Some examples include gold-standard narratives; others include only a sample explanation.
- The former makes up the gold-standard dataset used for tuning the evaluation metrics and providing few-shot examples.
- The latter makes up the testing dataset used for evaluation and for bootstrapping few-shot examples

In [4]:
max_optimal_length = max([len(d.narrative) for d in labeled_train])
max_optimal_length

474

Next, we set up the evaluation metrics. We use the following metrics, all scored on a scale from 0-2:
- Accuracy: the narrative accurately describes the information in the explanation
- Fluency: the narrative is coherent and natural, as compared to the gold-standard explanations. We pass in a small list of sample narratives from the gold-standard dataset to compare against
- Conciseness: the narrative is not too long, as compared to the gold-standard explanations. For now, any narrative that is no longer than the longest gold-standard narrative will score 2
- Context Awareness: the rationalization given alongside the explanation is relevant
- Completeness: the narrative includes all relevant information from the original explanation 

TODO: Currently, we have removed the completeness metric as the accuracy metric ends up encompassing it (and the definition of complete depends on the gold-standard). We need to decide if we want to add it back in

**Note: You can set `verbose=1` to see the narratives generated, or `verbose=2` to see the explanations, narratives, and rationalizations**

In [5]:
example_good_narratives = random.sample([d.narrative for d in labeled_train], 5)
example_bad_narratives = random.sample([d.bad_narrative for d in labeled_train], 5)

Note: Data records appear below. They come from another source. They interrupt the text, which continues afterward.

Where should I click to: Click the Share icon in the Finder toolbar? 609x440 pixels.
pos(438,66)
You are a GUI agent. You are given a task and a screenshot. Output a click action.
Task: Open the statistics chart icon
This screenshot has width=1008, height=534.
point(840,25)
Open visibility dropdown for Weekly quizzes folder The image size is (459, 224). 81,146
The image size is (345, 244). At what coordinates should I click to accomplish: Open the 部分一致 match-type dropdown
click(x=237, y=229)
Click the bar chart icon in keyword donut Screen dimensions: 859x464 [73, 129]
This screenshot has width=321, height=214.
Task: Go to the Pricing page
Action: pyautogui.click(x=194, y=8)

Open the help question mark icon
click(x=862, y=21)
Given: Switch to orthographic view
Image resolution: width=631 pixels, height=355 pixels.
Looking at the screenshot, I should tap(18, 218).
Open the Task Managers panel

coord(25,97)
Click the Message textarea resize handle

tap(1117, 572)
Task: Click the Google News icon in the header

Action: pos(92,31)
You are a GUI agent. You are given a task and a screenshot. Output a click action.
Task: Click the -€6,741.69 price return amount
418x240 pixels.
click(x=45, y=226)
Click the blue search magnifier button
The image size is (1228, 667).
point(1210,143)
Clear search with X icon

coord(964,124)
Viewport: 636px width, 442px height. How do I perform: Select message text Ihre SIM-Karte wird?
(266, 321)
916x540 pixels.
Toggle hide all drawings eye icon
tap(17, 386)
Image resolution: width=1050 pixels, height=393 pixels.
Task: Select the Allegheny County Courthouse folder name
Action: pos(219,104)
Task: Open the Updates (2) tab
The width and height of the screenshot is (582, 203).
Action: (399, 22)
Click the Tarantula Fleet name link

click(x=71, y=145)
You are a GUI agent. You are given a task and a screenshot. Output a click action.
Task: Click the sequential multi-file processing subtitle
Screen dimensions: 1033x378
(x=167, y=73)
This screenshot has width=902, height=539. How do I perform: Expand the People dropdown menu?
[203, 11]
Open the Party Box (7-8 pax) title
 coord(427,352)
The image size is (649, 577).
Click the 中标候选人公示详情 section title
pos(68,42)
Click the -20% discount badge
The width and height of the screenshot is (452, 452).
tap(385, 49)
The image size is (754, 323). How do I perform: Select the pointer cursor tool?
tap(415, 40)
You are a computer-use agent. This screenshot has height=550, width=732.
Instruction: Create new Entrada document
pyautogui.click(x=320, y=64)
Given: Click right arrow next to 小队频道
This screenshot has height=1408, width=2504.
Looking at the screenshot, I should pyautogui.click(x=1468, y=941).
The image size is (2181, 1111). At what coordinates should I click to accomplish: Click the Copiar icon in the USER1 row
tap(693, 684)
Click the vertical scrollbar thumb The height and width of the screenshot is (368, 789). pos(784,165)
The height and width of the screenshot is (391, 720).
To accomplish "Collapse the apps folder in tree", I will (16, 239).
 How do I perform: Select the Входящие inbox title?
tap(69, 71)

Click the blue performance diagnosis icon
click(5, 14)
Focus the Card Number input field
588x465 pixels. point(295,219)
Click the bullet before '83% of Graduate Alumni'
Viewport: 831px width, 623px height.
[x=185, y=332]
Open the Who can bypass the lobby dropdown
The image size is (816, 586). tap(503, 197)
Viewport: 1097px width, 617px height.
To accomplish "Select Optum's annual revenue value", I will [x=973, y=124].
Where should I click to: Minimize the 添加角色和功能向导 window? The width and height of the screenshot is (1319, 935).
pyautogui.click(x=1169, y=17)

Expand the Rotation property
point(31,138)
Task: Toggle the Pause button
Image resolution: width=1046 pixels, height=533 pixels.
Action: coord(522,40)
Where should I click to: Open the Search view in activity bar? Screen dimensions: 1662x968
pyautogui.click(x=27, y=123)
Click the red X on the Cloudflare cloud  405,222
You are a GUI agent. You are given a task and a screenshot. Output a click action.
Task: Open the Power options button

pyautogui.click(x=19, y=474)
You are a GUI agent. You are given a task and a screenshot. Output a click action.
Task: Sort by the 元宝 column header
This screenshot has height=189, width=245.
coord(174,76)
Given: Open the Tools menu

exp_metrics = metrics.Metrics(
            [
                metrics.accuracy,
                metrics.fluency,
                metrics.conciseness,
                metrics.context_awareness,
            ], verbose=0, 
        metric_kwargs={"conciseness": {"max_optimal_length": max_optimal_length},
                       "fluency": {"good_narratives": example_good_narratives, "bad_narratives": example_bad_narratives}}
        )

Finally, we set up the main experiment runner object

In [6]:
explingo = core.Explingo(llm=llm, context="The model predicts house prices", metric=exp_metrics,
                         labeled_train_data=labeled_train, unlabeled_train_data=unlabeled_train)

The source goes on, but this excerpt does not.